Welcome Published 2006-03-19

Welcome to Digital Crosswalks!

Demands on educators have always been sizable, especially today with focus on standards, testing, and a general feeling that we need to fix a failing system. Thomas Friedman, in The World is Flat, describes the deficiencies of our educational system and product. His work has stirred a great number of educators to look for reform through technology.

In this blog, I will offer my insight (or at least opinion) on various topics involving education and technology. As with any writer, I present with my own biases. My background is in both education and technology. I began my teaching in a classroom with 25 computers back in the late 80's, and thus have always viewed technology as a possible tool to enchance teaching.

I also am a constructivist. I believe that for learning to take place, the student must "experience" what they are learning. I don't suggest that to learn about the Holocaust, one needs to be interned in a concentration camp. However, to really understand the horror of the event, a student must do more than just hear a lecture on the subject. Interviewing a survivor, writing a narrative from the point of view of a child who lost her entire family, or playing the part of a Nazi in a reenactment all give the learner more understanding of the Holocaust.

I believe in the importance of formative assessment. "Assessment" can be a tool for enhancing learning, not just seeing how much a student can remember. Integral to my vision is a class culture that allows students to fail and then learn from their mistakes, a culture that encourages students to take risks and rewards students for helping each other. I have been paralyzed by fear of failing which resulted in good grades but uninspired work. I have also been in environments where I was given permission to blunder. I came away with much more understanding which was reflected in a superior work product.

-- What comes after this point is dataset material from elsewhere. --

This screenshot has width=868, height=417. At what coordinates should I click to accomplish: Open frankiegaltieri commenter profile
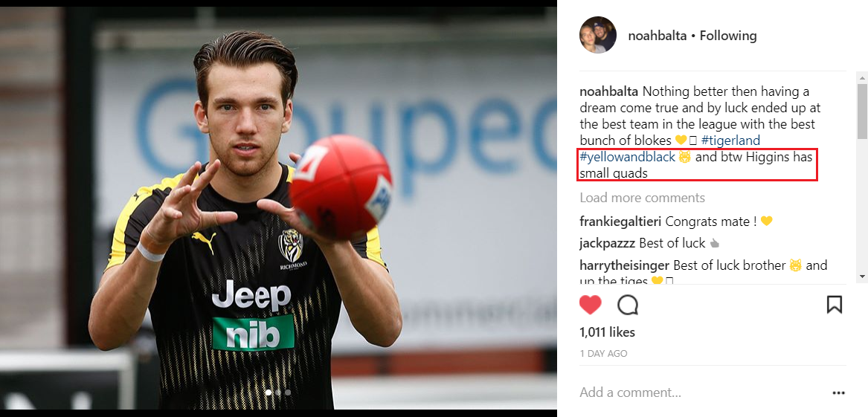coord(620,222)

Finally, I believe that great teachers work very hard at their job. Time is and will always be a scarce commodity. But time should not be an excuse for not exploring ways to improve our craft. In a conversation with a colleague, I mentioned various technologies that can be used to enhance learning. He reacted by saying that teachers don't need such technologies, they need more time. He was only interested in technology that will save teachers time. To me, that is a very short-sited view. We have (as my father has always reminded me) time to do whatever we want in this world. It is just a matter of priority. What can be of higher priority than to be better at educating our youth?

It is with these biases that I approach this blog. I hope to offer ideas on how we can use technology to expand learning and perhaps even redefine what we mean as learning.